Key events in EMEA next week

Poland’s current account surplus and Hungarian and Czech inflation figures are set to be the key highlights in a quieter week ahead in the EMEA region

Poland: Current account surplus from strong trade in goods

Current account (Feb): €797m

We forecast a €797m surplus for Poland's current account in February 2024, but it will be smaller than in February 2023 (€147m) amid a deterioration in the foreign income balance. As a result, the cumulative 12-month current account surplus will narrow to 1.3% of GDP, down from 1.4% of GDP after January this year. Still, we expect a solid surplus in trade in goods, and we hope to see positive annual dynamics for both exports and imports.

Nevertheless, net exports are projected to contribute negatively to economic growth in 2024; the anticipated rebound in imports is expected to be stronger than improvements seen in exports. The former will be fuelled by surging domestic demand and buoyant consumption, while the latter is likely to be curbed by weak external demand, particularly from Germany.

Czech Republic: Inflationary pressures continue to fall

Headline inflation fell to 2% in February, hitting the central bank's target. For March, we expect inflationary pressures to weaken further from 0.3% to 0.0% MoM. This should translate into a slight decline from 2.0% to 1.9% YoY. Food prices, energy prices, and – due to seasonality – recreation and culture prices headed lower in March. The latter in particular was the main reason for higher core and service inflation in previous months. We expect the downward movement in this item to outpace the normal seasonal movement and help push service inflation down as well.

Household energy prices have also seen a significant decline, confirmed by energy companies announcing tariff cuts for March and April. However, it is unclear what proportion of households will be affected and we therefore see more downside risks here. On the other hand, fuel, clothing and transport prices rose in March. The government also decided to increase the price of motorway vignettes since March (+0.08pp).

Hungary: March inflation to decelerate to 3.6%

In Hungary, we will see the latest budget figures for March as well as the March inflation print. On the fiscal side, we expect another monthly deficit but a much more consolidated figure than in the previous month. Some one-off burdens on the expenditure side will be taken off the books, and the revenue side is expected to improve as domestic demand slowly but surely strengthens. On the price side, we see another strong monthly repricing, with the third 0.7% print in a row.
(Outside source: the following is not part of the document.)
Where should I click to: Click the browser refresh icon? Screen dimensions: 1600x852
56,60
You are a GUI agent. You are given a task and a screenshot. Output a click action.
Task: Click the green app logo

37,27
Services will remain the main driver of monthly inflation, especially holiday packages and telecommunications services. On top of that, further increases in fuel prices will also add to inflationary pressure. Looking at the year-on-year rate, we see a further slight deceleration to 3.6% due to the still relatively high base. The lion's share of annual price increases (around 70%) will come from services inflation. The slight deceleration is the result of opposing forces, with fuel and household energy prices contributing positively to the change from February to March, while a change in food, alcoholic beverages and tobacco prices will weigh on the year-on-year reading.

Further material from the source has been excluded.